TASK OBJECTIVE. Substitute "green" for "purple" in the data from its first line through the line containing "click(x=1153, y=774)", and write out only those lines again with everything else unchanged.

RECORDS PROVIDED.
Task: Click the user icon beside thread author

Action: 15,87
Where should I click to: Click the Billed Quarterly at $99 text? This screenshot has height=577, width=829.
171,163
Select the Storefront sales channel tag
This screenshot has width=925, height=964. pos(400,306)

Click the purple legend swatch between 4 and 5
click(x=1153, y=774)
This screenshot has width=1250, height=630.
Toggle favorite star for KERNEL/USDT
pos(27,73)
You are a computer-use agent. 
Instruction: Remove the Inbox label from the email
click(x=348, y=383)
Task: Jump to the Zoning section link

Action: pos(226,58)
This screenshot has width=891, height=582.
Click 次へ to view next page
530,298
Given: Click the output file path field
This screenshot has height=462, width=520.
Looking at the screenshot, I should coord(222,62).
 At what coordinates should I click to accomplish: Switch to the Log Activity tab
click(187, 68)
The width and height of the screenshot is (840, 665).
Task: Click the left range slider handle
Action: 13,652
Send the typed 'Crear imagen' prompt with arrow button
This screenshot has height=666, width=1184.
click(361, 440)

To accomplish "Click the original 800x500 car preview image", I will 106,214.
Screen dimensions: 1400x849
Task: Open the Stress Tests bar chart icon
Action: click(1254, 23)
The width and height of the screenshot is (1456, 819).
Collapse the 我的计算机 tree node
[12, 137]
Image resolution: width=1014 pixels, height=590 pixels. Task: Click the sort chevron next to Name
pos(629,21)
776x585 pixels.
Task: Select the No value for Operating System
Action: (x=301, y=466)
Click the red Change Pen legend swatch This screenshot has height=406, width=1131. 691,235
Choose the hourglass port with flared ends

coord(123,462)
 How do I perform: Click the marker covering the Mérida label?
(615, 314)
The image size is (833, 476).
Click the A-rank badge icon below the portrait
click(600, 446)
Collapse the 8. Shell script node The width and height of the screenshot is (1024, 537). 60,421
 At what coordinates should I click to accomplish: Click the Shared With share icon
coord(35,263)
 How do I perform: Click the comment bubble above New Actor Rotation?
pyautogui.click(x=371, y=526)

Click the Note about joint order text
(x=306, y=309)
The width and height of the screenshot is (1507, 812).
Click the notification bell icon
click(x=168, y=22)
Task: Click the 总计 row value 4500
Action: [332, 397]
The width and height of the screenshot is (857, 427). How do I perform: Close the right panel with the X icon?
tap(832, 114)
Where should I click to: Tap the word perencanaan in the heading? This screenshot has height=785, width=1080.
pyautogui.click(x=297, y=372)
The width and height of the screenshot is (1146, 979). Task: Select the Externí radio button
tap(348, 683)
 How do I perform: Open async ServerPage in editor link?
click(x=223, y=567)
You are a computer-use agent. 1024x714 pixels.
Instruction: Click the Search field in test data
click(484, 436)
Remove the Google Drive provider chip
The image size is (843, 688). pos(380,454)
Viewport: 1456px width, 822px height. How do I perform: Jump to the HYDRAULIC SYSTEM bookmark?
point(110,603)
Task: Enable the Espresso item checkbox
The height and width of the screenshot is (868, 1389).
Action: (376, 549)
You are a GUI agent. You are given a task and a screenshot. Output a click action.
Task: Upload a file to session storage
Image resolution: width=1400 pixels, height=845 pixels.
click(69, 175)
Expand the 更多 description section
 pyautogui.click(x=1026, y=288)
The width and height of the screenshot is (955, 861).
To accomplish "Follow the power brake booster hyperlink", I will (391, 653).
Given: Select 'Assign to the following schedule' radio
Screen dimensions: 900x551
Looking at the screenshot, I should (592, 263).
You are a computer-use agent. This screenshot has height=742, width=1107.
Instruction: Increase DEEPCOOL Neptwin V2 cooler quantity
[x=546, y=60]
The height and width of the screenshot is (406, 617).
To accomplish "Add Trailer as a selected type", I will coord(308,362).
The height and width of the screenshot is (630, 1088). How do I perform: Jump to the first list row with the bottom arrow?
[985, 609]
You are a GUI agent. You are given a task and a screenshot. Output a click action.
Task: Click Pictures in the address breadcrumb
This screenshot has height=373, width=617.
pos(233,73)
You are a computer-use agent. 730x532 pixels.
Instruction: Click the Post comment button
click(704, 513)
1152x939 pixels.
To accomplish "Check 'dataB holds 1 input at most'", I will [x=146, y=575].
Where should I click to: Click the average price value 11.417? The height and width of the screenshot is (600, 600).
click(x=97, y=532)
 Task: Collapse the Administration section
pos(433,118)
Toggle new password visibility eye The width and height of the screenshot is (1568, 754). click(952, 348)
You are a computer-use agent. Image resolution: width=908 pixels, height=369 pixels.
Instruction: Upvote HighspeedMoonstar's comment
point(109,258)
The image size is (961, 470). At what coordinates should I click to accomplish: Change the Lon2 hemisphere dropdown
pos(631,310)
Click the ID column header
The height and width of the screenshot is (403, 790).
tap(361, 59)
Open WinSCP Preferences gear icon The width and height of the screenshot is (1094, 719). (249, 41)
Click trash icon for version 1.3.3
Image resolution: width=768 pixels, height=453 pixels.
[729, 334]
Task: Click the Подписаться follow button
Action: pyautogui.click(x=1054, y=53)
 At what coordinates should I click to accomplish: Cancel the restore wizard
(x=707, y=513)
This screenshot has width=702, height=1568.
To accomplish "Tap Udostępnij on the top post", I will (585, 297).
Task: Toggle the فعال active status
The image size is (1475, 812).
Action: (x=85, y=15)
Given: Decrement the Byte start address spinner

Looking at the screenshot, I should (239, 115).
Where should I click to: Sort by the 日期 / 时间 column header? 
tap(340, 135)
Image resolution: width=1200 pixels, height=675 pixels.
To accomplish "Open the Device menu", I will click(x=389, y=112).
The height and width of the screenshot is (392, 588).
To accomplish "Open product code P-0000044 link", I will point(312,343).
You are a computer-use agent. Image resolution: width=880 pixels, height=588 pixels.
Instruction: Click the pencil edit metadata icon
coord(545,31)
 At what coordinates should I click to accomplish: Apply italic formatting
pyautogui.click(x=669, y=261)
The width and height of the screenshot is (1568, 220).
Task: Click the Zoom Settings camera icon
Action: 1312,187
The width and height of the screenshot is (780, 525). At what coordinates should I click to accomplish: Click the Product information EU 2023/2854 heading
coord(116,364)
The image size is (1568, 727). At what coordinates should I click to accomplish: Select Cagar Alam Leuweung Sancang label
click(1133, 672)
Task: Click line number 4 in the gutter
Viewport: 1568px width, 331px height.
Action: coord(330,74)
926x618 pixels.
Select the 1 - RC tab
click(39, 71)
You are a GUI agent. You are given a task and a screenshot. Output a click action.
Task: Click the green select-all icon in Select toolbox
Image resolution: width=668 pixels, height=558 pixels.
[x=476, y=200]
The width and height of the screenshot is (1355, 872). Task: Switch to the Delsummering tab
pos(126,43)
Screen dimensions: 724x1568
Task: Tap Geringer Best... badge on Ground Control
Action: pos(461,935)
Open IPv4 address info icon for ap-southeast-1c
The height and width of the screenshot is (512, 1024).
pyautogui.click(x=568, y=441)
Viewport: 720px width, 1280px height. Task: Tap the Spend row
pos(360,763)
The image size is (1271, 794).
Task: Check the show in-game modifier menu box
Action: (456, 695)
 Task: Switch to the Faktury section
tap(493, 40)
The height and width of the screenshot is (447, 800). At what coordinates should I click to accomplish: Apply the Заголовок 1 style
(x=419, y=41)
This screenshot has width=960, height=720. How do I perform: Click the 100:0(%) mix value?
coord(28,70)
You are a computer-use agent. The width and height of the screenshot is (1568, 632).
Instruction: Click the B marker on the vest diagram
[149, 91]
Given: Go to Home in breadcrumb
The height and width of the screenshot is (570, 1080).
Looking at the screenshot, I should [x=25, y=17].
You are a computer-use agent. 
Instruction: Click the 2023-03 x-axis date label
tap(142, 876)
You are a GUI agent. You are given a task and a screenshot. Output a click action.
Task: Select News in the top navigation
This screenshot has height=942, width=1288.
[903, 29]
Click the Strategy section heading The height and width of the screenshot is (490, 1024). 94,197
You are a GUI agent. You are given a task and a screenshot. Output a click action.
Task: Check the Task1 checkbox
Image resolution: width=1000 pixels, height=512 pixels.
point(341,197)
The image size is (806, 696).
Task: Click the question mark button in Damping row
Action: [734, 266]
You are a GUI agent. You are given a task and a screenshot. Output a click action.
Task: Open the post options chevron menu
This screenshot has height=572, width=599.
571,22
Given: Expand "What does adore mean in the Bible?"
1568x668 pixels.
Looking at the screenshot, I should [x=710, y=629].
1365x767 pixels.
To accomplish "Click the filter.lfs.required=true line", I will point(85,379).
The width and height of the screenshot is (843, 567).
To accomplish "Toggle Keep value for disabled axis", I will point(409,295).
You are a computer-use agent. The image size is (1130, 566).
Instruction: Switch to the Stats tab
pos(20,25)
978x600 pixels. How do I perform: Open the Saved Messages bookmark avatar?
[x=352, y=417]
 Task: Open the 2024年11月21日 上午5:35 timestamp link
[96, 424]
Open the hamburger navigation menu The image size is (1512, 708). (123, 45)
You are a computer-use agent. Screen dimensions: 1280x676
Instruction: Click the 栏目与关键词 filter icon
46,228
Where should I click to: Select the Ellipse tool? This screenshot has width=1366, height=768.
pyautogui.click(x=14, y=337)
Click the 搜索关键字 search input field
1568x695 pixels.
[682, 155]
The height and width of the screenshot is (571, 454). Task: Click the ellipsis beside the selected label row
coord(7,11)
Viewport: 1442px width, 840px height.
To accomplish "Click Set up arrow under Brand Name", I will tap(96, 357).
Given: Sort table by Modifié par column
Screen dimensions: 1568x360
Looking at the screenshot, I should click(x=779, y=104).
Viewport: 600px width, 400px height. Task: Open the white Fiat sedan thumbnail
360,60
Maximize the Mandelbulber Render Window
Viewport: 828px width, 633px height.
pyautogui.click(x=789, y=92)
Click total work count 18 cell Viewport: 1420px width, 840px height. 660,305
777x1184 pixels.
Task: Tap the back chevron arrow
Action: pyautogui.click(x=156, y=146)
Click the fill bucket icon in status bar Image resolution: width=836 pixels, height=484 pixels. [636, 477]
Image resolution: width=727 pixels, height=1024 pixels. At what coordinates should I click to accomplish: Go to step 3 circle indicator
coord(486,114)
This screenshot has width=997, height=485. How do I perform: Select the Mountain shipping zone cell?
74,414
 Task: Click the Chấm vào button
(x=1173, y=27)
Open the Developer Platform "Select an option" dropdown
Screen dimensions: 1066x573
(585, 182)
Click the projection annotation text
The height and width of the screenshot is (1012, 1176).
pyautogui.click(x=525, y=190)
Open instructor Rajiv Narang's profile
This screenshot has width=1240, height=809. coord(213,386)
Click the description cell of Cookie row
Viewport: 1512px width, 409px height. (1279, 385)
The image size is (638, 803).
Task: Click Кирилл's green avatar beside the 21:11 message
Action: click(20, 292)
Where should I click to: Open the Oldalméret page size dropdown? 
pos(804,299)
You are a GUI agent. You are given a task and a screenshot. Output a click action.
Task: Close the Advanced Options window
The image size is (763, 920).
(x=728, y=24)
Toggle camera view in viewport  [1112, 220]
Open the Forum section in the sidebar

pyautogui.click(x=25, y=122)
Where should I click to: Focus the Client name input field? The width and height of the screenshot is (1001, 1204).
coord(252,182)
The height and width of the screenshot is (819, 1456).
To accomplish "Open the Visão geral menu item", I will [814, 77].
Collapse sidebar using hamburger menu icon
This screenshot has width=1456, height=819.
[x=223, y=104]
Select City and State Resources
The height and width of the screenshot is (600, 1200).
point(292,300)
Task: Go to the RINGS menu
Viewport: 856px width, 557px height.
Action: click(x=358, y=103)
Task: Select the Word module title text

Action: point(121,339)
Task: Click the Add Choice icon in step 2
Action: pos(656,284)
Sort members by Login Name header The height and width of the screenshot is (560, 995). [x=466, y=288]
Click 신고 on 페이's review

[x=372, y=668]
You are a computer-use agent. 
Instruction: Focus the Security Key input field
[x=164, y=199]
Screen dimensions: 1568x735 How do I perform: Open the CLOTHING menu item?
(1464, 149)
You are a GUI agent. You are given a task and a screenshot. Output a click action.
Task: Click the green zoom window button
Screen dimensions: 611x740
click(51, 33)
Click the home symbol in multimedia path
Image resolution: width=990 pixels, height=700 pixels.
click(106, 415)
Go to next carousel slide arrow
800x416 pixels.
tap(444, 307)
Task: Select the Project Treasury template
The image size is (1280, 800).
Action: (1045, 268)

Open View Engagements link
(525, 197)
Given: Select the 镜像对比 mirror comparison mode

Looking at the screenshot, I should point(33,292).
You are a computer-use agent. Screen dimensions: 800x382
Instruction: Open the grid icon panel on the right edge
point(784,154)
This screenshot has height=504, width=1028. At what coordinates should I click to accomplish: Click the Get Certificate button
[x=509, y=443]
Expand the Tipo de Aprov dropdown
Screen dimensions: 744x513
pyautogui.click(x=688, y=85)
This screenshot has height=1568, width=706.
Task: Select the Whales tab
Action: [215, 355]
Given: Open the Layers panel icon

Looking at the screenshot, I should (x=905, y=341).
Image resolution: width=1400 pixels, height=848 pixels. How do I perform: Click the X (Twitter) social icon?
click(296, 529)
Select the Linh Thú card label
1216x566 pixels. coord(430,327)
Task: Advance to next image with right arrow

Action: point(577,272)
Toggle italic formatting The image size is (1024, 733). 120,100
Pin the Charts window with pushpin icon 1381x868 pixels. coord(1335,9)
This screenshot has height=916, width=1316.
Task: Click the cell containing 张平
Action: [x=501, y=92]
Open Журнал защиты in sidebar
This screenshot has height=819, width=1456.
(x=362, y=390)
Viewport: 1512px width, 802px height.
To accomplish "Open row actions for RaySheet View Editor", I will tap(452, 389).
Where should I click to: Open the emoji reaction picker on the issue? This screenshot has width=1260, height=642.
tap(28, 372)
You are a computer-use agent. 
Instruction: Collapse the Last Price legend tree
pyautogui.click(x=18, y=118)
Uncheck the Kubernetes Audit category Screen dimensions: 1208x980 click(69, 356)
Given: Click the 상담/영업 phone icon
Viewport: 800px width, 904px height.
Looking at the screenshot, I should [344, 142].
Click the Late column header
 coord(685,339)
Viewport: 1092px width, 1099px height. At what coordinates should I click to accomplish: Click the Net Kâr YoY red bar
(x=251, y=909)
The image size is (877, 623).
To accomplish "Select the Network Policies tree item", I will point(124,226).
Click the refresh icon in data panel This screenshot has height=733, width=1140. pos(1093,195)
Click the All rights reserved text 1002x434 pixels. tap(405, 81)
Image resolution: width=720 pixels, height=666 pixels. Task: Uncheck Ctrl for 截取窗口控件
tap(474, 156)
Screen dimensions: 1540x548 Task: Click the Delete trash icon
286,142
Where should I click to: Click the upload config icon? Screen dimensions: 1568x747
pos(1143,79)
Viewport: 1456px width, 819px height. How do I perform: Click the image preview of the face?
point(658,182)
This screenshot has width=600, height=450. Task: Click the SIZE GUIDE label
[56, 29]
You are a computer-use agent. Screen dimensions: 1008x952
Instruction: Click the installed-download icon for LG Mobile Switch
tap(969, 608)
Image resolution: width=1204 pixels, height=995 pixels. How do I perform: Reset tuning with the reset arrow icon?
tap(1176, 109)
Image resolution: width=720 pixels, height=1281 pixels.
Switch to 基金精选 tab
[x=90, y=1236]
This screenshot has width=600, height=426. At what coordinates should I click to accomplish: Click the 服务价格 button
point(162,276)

WRITTEN ANSWER.
Task: Click the user icon beside thread author

Action: 15,87
Where should I click to: Click the Billed Quarterly at $99 text? This screenshot has height=577, width=829.
171,163
Select the Storefront sales channel tag
This screenshot has width=925, height=964. pos(400,306)

Click the green legend swatch between 4 and 5
click(x=1153, y=774)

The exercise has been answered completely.